When a 330104-00-06-50-02-00 transducer is flagged during routine inspection or triggers a vibration alarm, experienced maintenance engineers know that the fault is rarely isolated. A systematic check of the entire measurement loop is essential before returning the machine to service.

Begin with the 330180 Series Proximitor Sensor — the signal conditioning unit paired with this transducer. A degraded Proximitor can produce erratic gap voltage even when the probe itself is intact. Verify the Proximitor’s output voltage at the nominal air gap and confirm it falls within the –10 VDC to –18 VDC window specified for the 3300 XL system.

Next, inspect the extension cable assembly (typically a 330130 or 330140 series cable). Eddy current systems are highly sensitive to cable impedance changes caused by connector corrosion, jacket abrasion, or improper routing near high-voltage conductors. A damaged extension cable is one of the most common root causes of false vibration readings in field installations.

At the monitor rack, check the 3300/16 or 3300/20 dual-channel vibration monitor card for alarm setpoint integrity and channel health indicators. While the transducer is removed, this is also the right time to inspect the 3300 XL rack power supply module — an unstable –24 VDC supply will corrupt readings across all channels simultaneously, masking the true source of the fault.

For machines with axial position monitoring, the 3300/25 thrust position monitor should be cross-checked alongside any radial vibration channels. Axial and radial faults often co-occur during bearing wear events, and replacing only the radial transducer without verifying the thrust channel leaves a critical gap in your protection coverage.

In control cabinets where the 3300 XL system interfaces with a DCS or safety PLC, verify the 4–20 mA output signal isolator or Zener barrier in the signal path. These components degrade over time in high-temperature environments and can introduce offset errors that appear as slow drift in vibration trend data — a pattern that is easy to misattribute to mechanical wear.

For plants running older Bently Nevada systems, the 3500 Series rack components (such as the 3500/42M position monitor or 3500/22M transient data interface) may coexist in the same control room. Spare inventory planning should account for both 3300 XL and 3500 Series consumables, as cross-series compatibility is not assumed without engineering verification.

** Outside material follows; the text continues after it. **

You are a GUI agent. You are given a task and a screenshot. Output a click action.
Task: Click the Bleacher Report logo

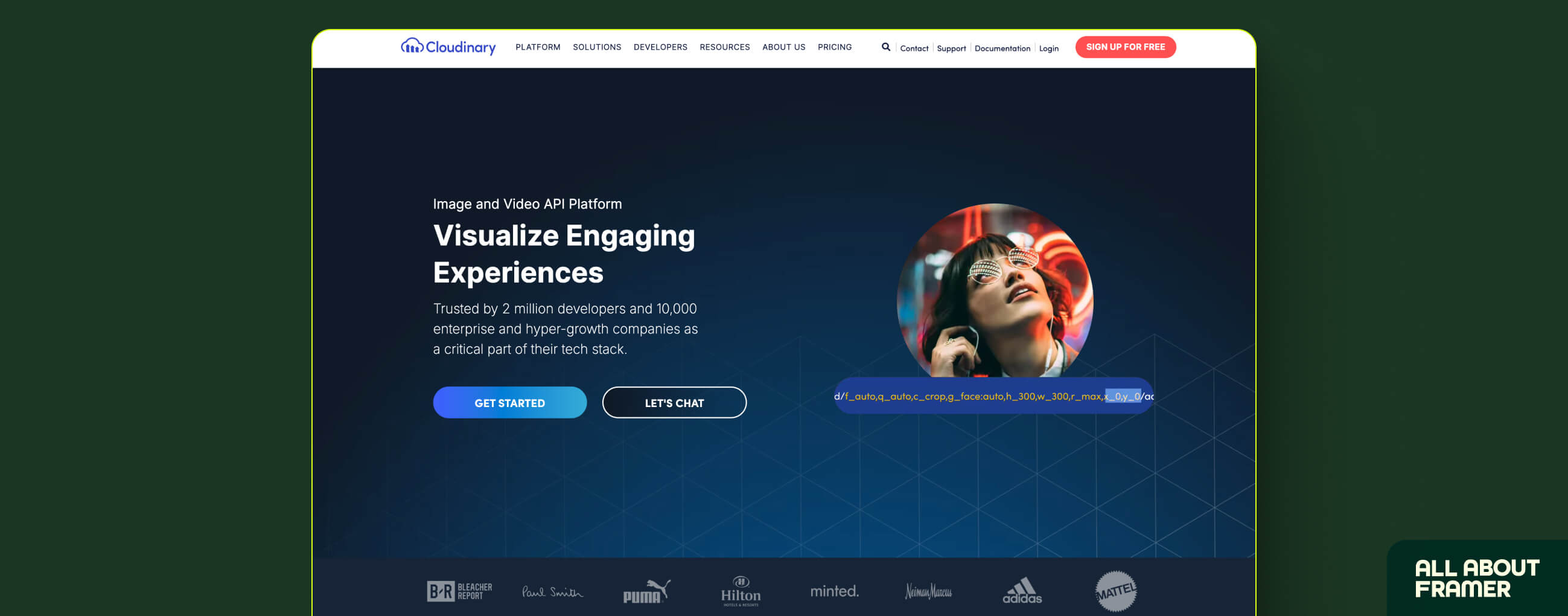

Finally, during any planned outage involving transducer replacement, inspect the terminal strip and field junction box for moisture ingress, terminal oxidation, and torque compliance. Loose terminals in the signal circuit are a leading cause of intermittent faults that are difficult to reproduce during bench testing but recur immediately under machine vibration.

Site Replacement Workflow

Step 1 — Pre-Replacement Verification: Confirm the replacement unit’s part number matches 330104-00-06-50-02-00 exactly. Check the last three numeric groups of the part number, which encode cable length, connector type, and temperature rating. Substituting a visually similar transducer with a different suffix can result in sensitivity mismatch and false alarms.

Step 2 — Safe Isolation: De-energize the Proximitor supply at the rack. Do not simply disconnect the transducer cable while the Proximitor is powered — this can cause a voltage spike that damages the monitor input card. Follow your site’s lockout/tagout procedure before accessing the probe mounting location.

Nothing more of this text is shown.